Recommended process:
- Describe the typical daily actions of each user group
- Determine the minimum set of permissions required for each action
- Group into roles by permission set, not by org chart position
For a company with separate sales channels (inbound leads + key accounts + partners), the optimal role structure is:
| Role | Leads | Deals | Contacts | Export |
|---|---|---|---|---|
| Lead Manager | A: RW | A: R | C: R | No |
| Account Manager | -- | A: RW | A: RW | No |
| Partner Manager | C: RW | C: RW | C: RW | No |
| Head of Sales | D: RW | D: RW | D: RW | D |
| Director | X: RW | X: RW | X: RW | X |
Assigning Roles and Multiple Roles
A single user can be assigned multiple roles — permissions are cumulative (the maximum permission from all roles applies). This is convenient during transition periods, but creates complexity during audits: it becomes unclear which role granted a specific permission.
Best practice: one role per user. If an expansion of permissions is needed, create a new role or use a temporary reassignment with logging.
Assigning a role via API (useful for automating onboarding):
// Add a user to a CRM role
CRest::call('crm.role.user.add', [
'roleId' => 5, // role ID
'userId' => 42, // user ID
]);
Roles for Non-Standard Scenarios
External agents and freelancers. Bitrix24 supports extranet users. Create a dedicated role for them with visibility scope A and no export — they see only their own records and cannot download the database.
Outsourced call center. Operators need to see all inbound leads but must not be able to change the responsible person or view deal financial data. Configuration: role with X:R on leads, restrict the ASSIGNED_BY_ID field from editing, hide the OPPORTUNITY field via field permissions.
Integration user for REST API. Create a dedicated robot user with the minimum permissions required for the integration only.

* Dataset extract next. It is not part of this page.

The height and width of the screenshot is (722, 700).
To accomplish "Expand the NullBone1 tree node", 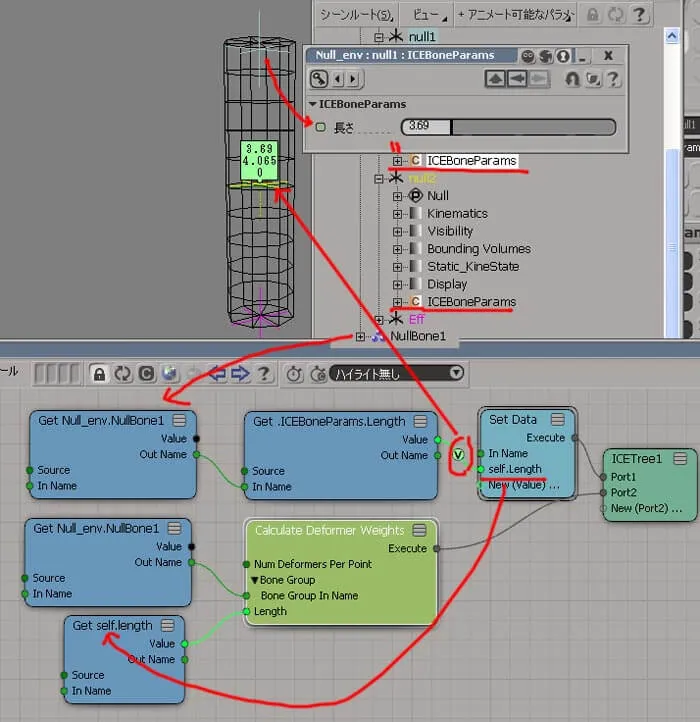I will point(360,337).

Do not use real employee accounts for REST — when the employee leaves, the token will stop working.
Testing Roles
After configuration, verify roles using the "Log in as user" function (available to administrators). Walk through typical scenarios: create a lead, convert it to a deal, search for someone else's contact, attempt to export a list.
A common mistake: testers check only what the role prohibits and not what it allows. Make sure a user with the new role can complete all their work tasks without requesting administrator assistance.
Role change logs are written to b_event_log. Regular review helps catch unauthorized changes to the permission matrix.